4. Video summarization — which deserves its own section, because this is where the title needs honest delivery.
How Your Mac “Watches” Video — the Honest Mechanics
Local vision models do not watch video. They look at frames. There is no continuous perception, no motion understanding, no audio — a VLM ingests still images. So “my Mac watched the talk for me” mechanically means: sample frames at intervals, caption each one, and have a language model stitch the captions (plus the audio transcript, if you add Whisper) into a summary.
The pipeline:
# 1. Sample one frame every 30 seconds
ffmpeg -i talk.mp4 -vf fps=1/30 frames/frame_%04d.jpg
# 2. Caption every frame
for f in frames/*.jpg; do
echo "--- $f ---" >> captions.txt
ollama run qwen2.5vl:7b "Describe this frame: slide text, speaker, demo content." "$f" >> captions.txt
done
# 3. (Optional but transformative) transcribe the audio
whisper-cli -m ggml-medium.bin -f talk.wav -otxt
# 4. Synthesize
ollama run llama3.1:8b "Combine these frame descriptions and this transcript \
into a summary with approximate timestamps: $(cat captions.txt talk.txt)"
A 40-minute talk at one frame per 30 seconds is 80 frames — about 5 minutes of captioning on an M2 Ultra, 12–15 minutes on an M1 Pro, running unattended.
What this means for the title’s claim: for slide-driven content — talks, lectures, tutorials, screen recordings — frame sampling captures nearly everything, because the information is in the stills. For sports, films, or anything where meaning lives in motion between frames, this approach is genuinely blind: it’ll tell you two players were near a ball, not who scored. Your Mac can watch videos for you precisely to the extent that the video is a slideshow with narration. A large fraction of what we “need to watch” for work is exactly that — which is why the trick is useful anyway. But know what you’re getting.

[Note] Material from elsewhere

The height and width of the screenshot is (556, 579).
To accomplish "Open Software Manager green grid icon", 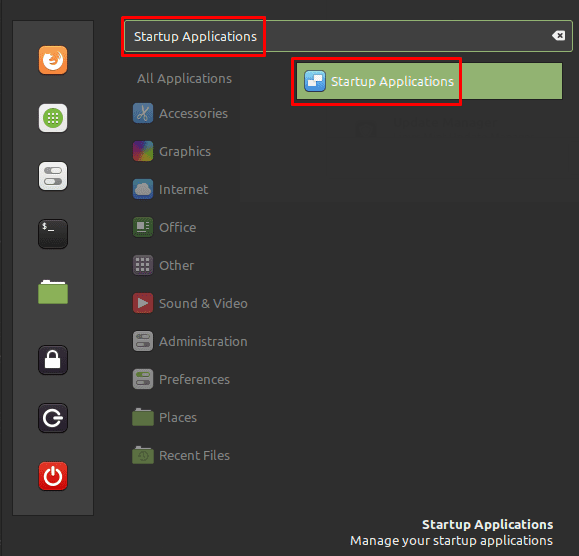I will coord(53,118).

Realistic Accuracy: What VLMs See Well and Badly
After months of daily use, the pattern is consistent:
Great at text-in-image. Printed text, screenshots, slides, receipts, signage — modern VLMs (especially the Qwen VL family) approach dedicated OCR quality while adding comprehension. This is their superpower and the foundation of every workflow above.
Good at scene gist and charts. “What’s happening here,” chart trends, identifying objects, reading a graph’s headline message. Trust but verify exact values read off axes.
Weak at fine spatial detail. Counting objects beyond five or six, precise positions (“third row, second column” is a coin flip), small text in large images (the fixed-resolution gulp downsamples it into mush — crop first, ask second), and spatial relationships in cluttered scenes. Also weak: faces and fine-grained identification, which is partly a deliberate training choice.
The failure mode to respect: VLMs hallucinate with confidence, just like text models. Ask about a serial number that’s illegible and you may get a plausible invented one rather than “I can’t read it.” For anything consequential — financial figures, dosage labels, legal text — the model drafts, you verify.
The bigger picture: a year ago, vision this good required a cloud API and per-image pricing. Today it idles on a 16GB MacBook waiting for your screenshots. Start with the receipt loop or the screenshot explainer — ten minutes of setup, and your Mac quietly gains an eye.